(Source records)
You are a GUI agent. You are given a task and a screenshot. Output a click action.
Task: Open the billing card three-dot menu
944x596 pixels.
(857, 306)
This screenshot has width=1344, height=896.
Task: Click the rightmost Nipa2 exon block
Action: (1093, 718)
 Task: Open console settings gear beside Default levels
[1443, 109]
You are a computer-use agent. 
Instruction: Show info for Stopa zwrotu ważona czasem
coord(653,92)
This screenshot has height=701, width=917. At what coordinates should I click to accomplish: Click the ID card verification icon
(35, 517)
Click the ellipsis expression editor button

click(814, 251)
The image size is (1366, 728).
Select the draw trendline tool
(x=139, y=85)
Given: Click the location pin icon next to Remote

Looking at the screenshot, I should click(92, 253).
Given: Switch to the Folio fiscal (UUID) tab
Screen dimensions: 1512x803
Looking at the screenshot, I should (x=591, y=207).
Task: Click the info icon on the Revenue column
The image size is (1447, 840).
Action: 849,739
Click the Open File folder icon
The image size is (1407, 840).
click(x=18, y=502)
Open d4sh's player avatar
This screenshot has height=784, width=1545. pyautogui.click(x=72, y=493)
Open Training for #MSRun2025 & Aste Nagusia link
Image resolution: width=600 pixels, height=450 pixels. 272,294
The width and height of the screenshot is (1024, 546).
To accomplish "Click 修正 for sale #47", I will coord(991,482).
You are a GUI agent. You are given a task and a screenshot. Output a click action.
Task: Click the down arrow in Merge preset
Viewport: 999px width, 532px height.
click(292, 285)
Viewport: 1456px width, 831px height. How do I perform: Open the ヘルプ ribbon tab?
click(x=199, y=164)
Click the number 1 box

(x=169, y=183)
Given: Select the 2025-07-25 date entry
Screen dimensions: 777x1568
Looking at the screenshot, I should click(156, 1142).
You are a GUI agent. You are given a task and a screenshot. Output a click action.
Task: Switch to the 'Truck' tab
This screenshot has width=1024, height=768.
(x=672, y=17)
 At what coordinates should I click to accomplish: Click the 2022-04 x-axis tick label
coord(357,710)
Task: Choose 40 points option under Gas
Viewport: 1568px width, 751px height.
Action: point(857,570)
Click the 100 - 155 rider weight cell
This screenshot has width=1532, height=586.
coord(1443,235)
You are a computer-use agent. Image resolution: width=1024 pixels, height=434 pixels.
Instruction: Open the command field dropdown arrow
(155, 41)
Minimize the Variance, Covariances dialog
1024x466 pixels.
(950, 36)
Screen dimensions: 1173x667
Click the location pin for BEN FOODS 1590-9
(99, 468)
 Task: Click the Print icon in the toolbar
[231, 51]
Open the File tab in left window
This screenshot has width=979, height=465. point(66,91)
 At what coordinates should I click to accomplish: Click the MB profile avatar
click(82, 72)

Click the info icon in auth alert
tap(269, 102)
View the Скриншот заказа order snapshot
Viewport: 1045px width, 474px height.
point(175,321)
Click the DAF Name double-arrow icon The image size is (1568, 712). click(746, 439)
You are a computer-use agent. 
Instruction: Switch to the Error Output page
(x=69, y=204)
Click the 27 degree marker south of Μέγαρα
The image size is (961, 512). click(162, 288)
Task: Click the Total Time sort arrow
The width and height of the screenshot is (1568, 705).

## [Written request]
Copy the lines of the records above exactly, everything from the line containing "Viewport: 1456px width, 831px" down to the line containing "coord(357,710)", with both of those lines included.

## [Complete answer]
Viewport: 1456px width, 831px height. How do I perform: Open the ヘルプ ribbon tab?
click(x=199, y=164)
Click the number 1 box

(x=169, y=183)
Given: Select the 2025-07-25 date entry
Screen dimensions: 777x1568
Looking at the screenshot, I should click(156, 1142).
You are a GUI agent. You are given a task and a screenshot. Output a click action.
Task: Switch to the 'Truck' tab
This screenshot has width=1024, height=768.
(x=672, y=17)
 At what coordinates should I click to accomplish: Click the 2022-04 x-axis tick label
coord(357,710)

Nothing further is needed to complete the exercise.